In the morning, I got up and drove to Abby's Home Cooking. Abby had been at the wedding last night with her family, including daughter Emily who was a member of the bridal party.
So I decided I would go and let her fix breakfast for me.
I passed this cyclist along the way.
As you can see, another horrid mass of warm air has moved in from the Pacific - just like I speculated it would when I was trying to read the signs and predict the weather.
I hate this warm weather in December.
Funny, if any place else in the country, including the coldest states of the northern tier, had experienced the degree of consistent cold that we did in November, the religious among them would have said it was a sign that end was coming soon.
Hmmmm... perhaps all this warm weather in December here in South Central Alaska means... the end is coming soon?
There she is - Abby - cooking away behind the counter. This morning was the busiest I have ever seen it at Abby's. Every table but one was filled and there was action at the counter, too.
Shelly was not there to help her, because Shelly had run the restaurant all by herself all yesterday so that Abby could go to the wedding.
Abby's husband Andy was there, helping her.
Still, Abby was waitressing, cooking and busing.
If business keeps building up like this, she is going to have to hire more help.
As always at Abby's, I enjoyed my breakfast.
I guess I didn't totally work through the afternoon. Margie took the car and went shopping, so, having little rituals that I follow to keep me sane, when the time came, I walked to Metro Cafe for my coffee break. As I walked, this airplane flew by to both inspire and taunt me.
If it had been me up there, I would have had skis on by now.
I surely would have.
I'm not criticising, mind you.
This pilot might have a perfectly good reason to have kept this plane on wheels.
I can't think of a good reason, but the pilot might have thought of one.
Still, I would have rejected such a thought.
One of Carmen's guests had brought his 1974 yearbook to Metro. I would tell you his name, but I am going to let you see if you can figure it out for yourself.
If you can't, then I am sorry to say it, but your own education was a waste.
I don't care if you are a historian now, getting paid millions of dollars by government agencies and $60,000 a speech - if you can't figure this out...
Now, don't anybody post your answers in comments.
If you were wrong, I would hate to have to inform you.
In the evening, Melanie came over. We ate dinner, then we ate Alaska Wildberry chocolates. After that, we decorated the tree - or least Melanie and Margie did, after they went out into the yard while I was working on the wedding and cut it down.
For a long time, Margie had what she called "a Charlie Brown tree" all picked out.
They didn't cut it, though, because Melanie found another, even better, Charlie Brown tree.
Now, I have a very serious question to ask you:
Do you see any chocolate on the left side of Melanie's face?
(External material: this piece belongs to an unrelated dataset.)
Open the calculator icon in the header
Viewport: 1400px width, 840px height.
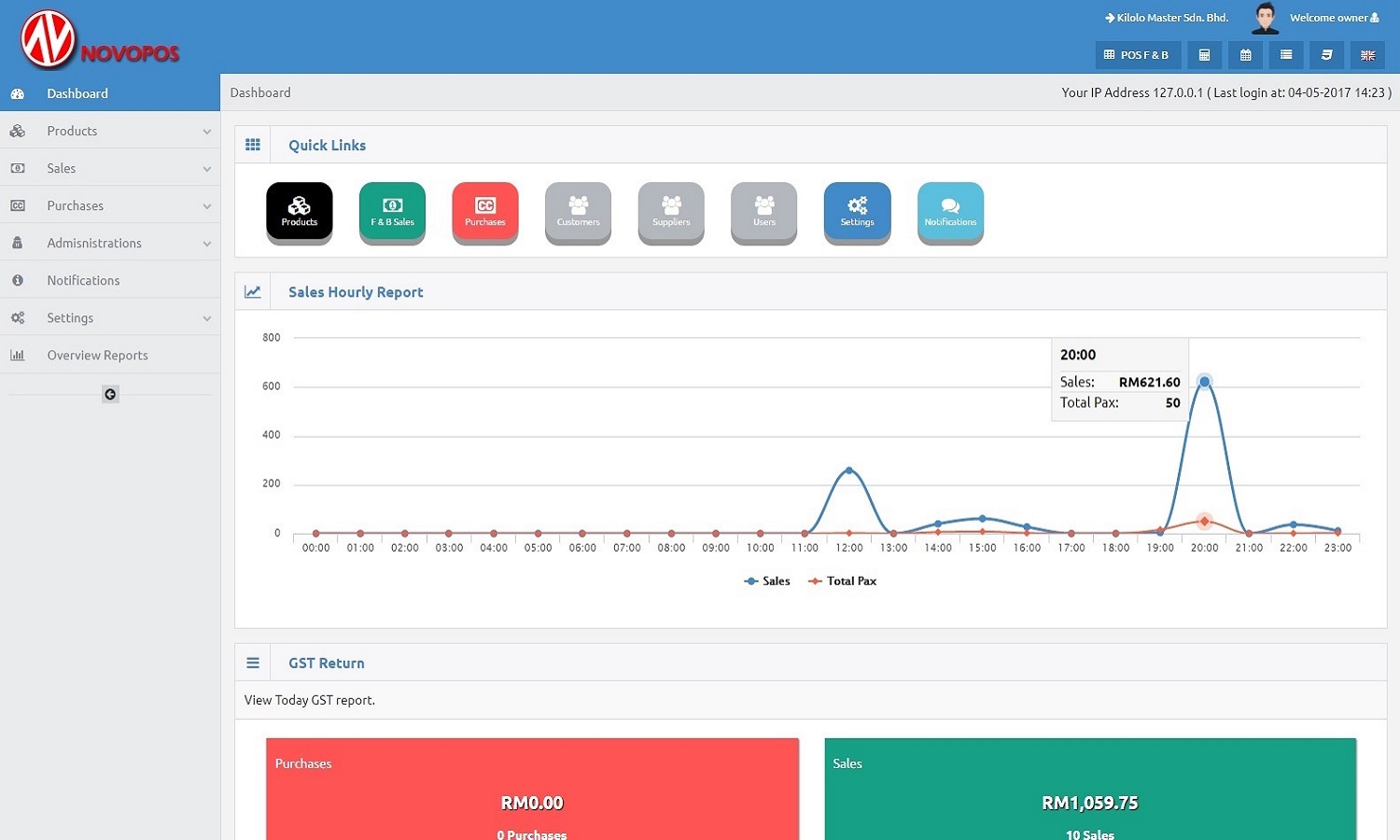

Do you see any chocolate on the right side of Melanie's face?
Neither do I.
This is important, because a bit after I took these pictures, Melanie saw the image of herself in a mirror. She claims that chocolate was spread all across her face. She says she then washed that chocolate off.
She then began to scold me, telling me not to dare put a picture of her with chocolate on her face in the blog.
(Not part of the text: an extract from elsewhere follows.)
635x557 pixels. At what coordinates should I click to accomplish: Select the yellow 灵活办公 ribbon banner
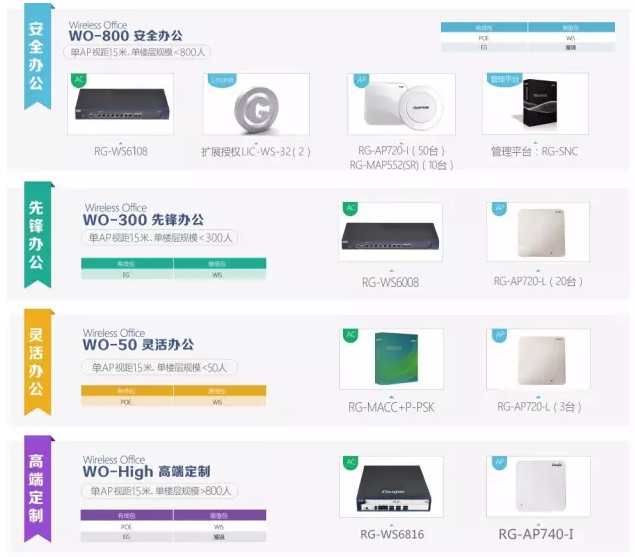(38, 362)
You didn't have chocolate on your face, I told her.
Yes I did, she insisted, and don't use any pictures showing chocolate on my face. Delete them. Delete them all.
I never delete a picture, I told her.
It didn't matter. There was no chocolate.
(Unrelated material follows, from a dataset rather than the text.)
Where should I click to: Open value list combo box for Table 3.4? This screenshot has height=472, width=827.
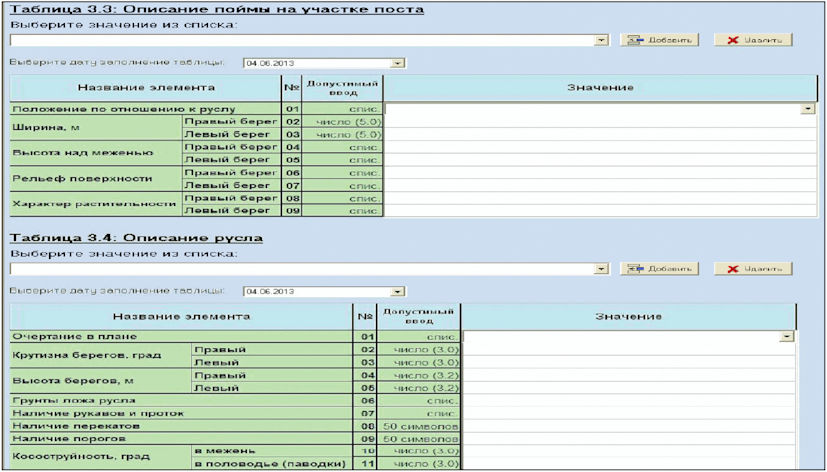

Margie hangs a Christmas tree ornament.
Melanie hangs a birch bark canoe ornament on a high branch. "We should get a star for the top," Margie said.
"Okay," I agreed.
This conversation has taken place now for, oh, I don't know... 25 years now? 30.
We really should, though.
Or an angel.
Or a cat, holding a song book, singing Christmas carols.
It could have a chip in it and really sing.
Last came the tinsel.
When it was done, I noticed they hadn't put the airplane oraments on the tree.
"Why didn't you put the airplanes on the tree?" I asked, reasonably.
"You have to do it," Melanie said.
"No," I said. "You could have done it."
"No. You always scold me. 'Don't put the airplanes on the tree,' you always say, 'only I can do that.'"
"No," I countered, truth on my side but to no avail, "I never say that."
Yet, it was clear that if the airplanes were going to get on the tree, I would have to do it.
So I did.
There were only two of them.
What happened to the rest?
I had enough airplane ornaments to decorate a whole tree all by themselves.
Not that I would ever do that.
But I had enough.
Where did they go?
Probably flew away, I guess.
Finally, the tree was done. The three of us stood before it and altogether we sang, "Oh Christmas Tree."
Or at least I did. All by myself.
Or at least I sang this much of it, in a non-existant key of my own invention:
"Oh, Christmas tree, oh, Christmas tree! How lovely are thy branches!"
"Dad," Melanie challenged, "are those the real lyrics? Or did you make them up?"